In any case, whatever one thinks about all of that, the plot "A Scanner Darkly," where Bob Arctor as a scramble-suit-wearing undercover cop (code name "Fred"), his identity not even known to his immediate superiors, is assigned to spy on himself, and by the end of the book the SFnal drug "Substance D" has scrambled his brains so much that he doesn't even remember that he is the same guy as the Bob Arctor in the holo-scans, and as the dried-out husk of an ex-junky in rehab, re-named Bruce, he doesn't much remember either of his previous personae, offers (I hope) a rich variety of material to get students' minds working about the problems with personal identity and the various psychological continuity-based views about it.

So that's why we read it, and watched the movie.
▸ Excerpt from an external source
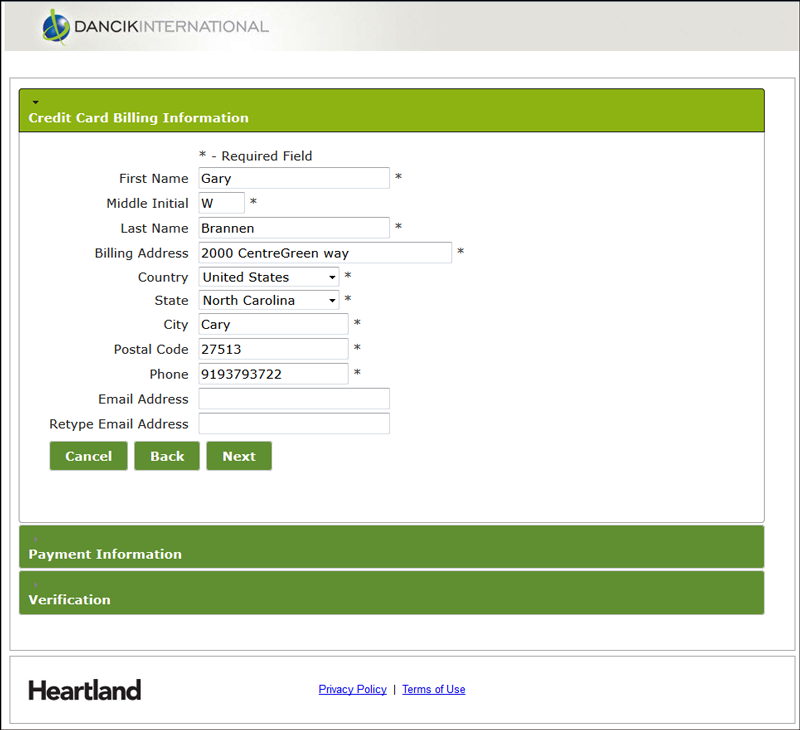Click the empty Email Address field
The image size is (800, 730).
[294, 399]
It was the second time I'd watched the movie (I was flat broke in Seattle summer before last when my Clarion-mates went out to see it, so I had to skip it then, but I saw it last year and loved it), and this time (after we'd finished watching it in class) I watched the audio commentary track at home. Unlike the vast majority of DVD commentary tracks, this one was actually worth listening to. The participants in the commentary included Jonathan Lethem and one of Philip K. Dick's daughters, and the whole thing was fascinating. One of the extra features, "One Summer in Austin: The Making of 'A Scanner Darkly,'" was also worth watching, if only to see Winona Rider tell stories about her godfather(Timothy Leary)'s interactions with Dick.
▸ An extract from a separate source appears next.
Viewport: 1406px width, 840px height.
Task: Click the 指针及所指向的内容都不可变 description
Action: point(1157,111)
In any case, for the benefit of anyone who hasn't read it, the novel itself is brilliant, one of Dick's best, alternately grimly depressing and hysterically funny, which is a neat trick, and as several people commented in the movie commentary you really get a sense in reading it of how much Phil loved all of these people. If anything, you get the sense that not only are these real people that he knew, but that these are real people who you've known in your life as well, and that makes the whole thing really powerful. The fact that, although it's slightly in the future (it was written in the 70s and nominally set in a version of the 90s that seems to have progressed from the 70s only in that drug laws are even more repressive and invasive than they already really are, that scramble suits have been invented, and that there are now 11 'Planet of the Apes' films as opposed to the original five**....the movie just updates it to a vague "seven years from now") it's made to feel contemporary (or at this point somewhat retro), really adds to that autobiographical intensity.

"Valis" is by far my favorite PKD novel, but this is definitely in the top five.













*Making them read a fun sf book about a bunch of stoners who sit around and have funny conversations might not seem especially cruel, but on the other hand in the extra features on the DVD Winona Rider mentioned that she read the book in preparation for playing 'Donna' in the movie and found it 'the most challenging piece of literature she had ever read.' So...uh...who knows?
**According to Donna's summary, in the eleventh Planet of the Apes movie that was made in the world of 'A Scanner Darkly,' we find out that various influential historical figures, including "Lincoln and Nero" are secretly apes running human history all along. Which makes me wonder if, in this universe, Philip K. Dick became a screenwriter.